Vakil Bath, Wakil Bath, or Wakil Hammam (حمام وکیل) is a Zand era public bathhouse (hammam) in Shiraz, Iran. It was a part of the royal district constructed during Karim Khan Zand's reign (1751–1779) which included the Arg of Karim Khan, Vakil Bazaar, and Vakil Mosque, among other administrative buildings. It is located in the historical center of Shiraz on the west side of the Vakil Mosque.

The hammam was originally intended for use by the nobility and continued to be in use up until the 20th century. After its closure as a bathhouse, it became an ethnographic museum with a series of costumed mannequins illustrating how Shirazis would have relaxed by the fountain after taking a bath.

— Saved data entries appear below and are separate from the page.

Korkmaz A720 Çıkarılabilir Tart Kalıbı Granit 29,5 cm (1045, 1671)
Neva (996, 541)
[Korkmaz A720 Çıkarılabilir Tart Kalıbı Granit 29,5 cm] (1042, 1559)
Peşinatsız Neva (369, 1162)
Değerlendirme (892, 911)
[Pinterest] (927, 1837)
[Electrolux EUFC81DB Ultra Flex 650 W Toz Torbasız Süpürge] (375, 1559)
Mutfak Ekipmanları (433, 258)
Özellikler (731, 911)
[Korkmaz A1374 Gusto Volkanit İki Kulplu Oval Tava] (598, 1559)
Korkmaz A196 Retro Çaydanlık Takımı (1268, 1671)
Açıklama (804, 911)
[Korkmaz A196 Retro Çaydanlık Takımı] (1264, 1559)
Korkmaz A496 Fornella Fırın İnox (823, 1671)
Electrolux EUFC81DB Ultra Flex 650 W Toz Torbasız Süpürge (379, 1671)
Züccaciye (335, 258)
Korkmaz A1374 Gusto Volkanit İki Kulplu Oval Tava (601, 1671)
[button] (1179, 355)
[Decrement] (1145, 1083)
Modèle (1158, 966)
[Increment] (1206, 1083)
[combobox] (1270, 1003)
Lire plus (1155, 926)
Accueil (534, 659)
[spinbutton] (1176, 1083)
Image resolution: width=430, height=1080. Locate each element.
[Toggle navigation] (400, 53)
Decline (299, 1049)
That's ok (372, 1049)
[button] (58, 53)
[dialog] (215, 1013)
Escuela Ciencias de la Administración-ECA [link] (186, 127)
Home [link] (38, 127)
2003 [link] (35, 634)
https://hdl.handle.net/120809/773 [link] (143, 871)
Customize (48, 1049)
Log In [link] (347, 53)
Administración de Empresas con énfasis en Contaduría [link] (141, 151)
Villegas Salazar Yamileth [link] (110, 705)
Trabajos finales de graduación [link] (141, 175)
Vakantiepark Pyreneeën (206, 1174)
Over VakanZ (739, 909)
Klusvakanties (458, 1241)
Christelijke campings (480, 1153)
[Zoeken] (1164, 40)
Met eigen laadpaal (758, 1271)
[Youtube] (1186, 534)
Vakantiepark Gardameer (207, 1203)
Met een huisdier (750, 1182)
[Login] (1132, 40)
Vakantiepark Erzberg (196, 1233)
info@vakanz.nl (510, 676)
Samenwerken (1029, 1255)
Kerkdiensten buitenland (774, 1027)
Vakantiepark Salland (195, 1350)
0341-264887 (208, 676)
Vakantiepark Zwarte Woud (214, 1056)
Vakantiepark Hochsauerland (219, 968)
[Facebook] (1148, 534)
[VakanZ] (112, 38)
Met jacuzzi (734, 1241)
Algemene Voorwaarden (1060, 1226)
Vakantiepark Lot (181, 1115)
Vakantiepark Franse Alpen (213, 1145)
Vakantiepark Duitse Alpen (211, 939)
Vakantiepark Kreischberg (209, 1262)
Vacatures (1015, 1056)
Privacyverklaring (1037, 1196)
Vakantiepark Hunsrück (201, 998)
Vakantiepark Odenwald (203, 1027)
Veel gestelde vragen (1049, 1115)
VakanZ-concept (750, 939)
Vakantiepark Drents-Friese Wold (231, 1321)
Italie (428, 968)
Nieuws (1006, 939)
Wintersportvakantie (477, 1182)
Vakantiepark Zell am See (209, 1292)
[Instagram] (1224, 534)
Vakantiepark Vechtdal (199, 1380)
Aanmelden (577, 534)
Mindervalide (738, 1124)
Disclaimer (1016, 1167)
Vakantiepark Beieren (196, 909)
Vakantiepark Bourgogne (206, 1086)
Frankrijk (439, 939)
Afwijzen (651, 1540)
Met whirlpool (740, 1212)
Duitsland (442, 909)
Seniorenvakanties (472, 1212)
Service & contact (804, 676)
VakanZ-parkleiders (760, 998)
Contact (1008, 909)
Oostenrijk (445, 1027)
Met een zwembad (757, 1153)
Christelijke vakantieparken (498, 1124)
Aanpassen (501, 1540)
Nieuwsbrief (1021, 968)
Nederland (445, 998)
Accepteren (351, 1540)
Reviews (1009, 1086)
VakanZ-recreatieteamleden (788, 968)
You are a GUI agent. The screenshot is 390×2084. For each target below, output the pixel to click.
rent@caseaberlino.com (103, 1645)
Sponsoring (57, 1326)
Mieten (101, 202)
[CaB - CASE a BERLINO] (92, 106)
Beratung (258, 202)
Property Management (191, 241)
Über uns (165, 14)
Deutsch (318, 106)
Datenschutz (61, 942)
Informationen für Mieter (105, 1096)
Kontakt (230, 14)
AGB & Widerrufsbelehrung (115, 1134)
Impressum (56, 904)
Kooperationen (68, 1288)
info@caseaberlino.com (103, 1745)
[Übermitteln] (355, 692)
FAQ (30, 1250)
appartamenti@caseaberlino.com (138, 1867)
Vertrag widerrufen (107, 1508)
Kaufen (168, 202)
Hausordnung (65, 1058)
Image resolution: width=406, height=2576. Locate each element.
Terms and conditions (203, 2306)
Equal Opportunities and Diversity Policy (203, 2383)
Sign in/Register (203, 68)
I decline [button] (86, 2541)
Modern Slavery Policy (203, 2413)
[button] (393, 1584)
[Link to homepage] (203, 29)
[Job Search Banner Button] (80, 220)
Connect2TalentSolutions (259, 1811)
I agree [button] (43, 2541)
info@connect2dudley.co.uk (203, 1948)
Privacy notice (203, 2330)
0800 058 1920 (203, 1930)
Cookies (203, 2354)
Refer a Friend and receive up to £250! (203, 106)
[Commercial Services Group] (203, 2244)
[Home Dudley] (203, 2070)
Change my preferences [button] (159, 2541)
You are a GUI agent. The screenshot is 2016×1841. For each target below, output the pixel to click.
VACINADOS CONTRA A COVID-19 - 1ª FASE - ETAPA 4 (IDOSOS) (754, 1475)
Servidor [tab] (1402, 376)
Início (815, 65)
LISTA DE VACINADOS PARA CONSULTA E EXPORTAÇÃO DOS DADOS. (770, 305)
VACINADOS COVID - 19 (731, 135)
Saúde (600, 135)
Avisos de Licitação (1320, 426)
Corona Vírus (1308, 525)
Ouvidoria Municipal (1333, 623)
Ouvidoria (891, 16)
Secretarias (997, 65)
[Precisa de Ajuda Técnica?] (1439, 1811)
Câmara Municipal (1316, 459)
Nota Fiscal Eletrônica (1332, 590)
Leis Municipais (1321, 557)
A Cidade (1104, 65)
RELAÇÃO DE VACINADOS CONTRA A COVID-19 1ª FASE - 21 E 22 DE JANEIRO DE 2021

It has since been restored and classified as a historic monument, inscribed with the number 917 on the list of national works of Iran.

==Description==
The bathhouse's design includes a central courtyard with a pool that served both aesthetic and practical purposes. Its floors and walls are made of sarooj, a traditional waterproof mortar, ensuring the longevity of the structure.

The whole area is lighted by a series of bulbous glass skylights built in the vault pinnacles. Under the dome ceiling of the bath there are wall paintings featuring Persian mythology, epic, and religious narratives.

William Francklin, English orientalist and army officer, who was in Shiraz a few years after the bathhouse had been built, left a survey of the construction.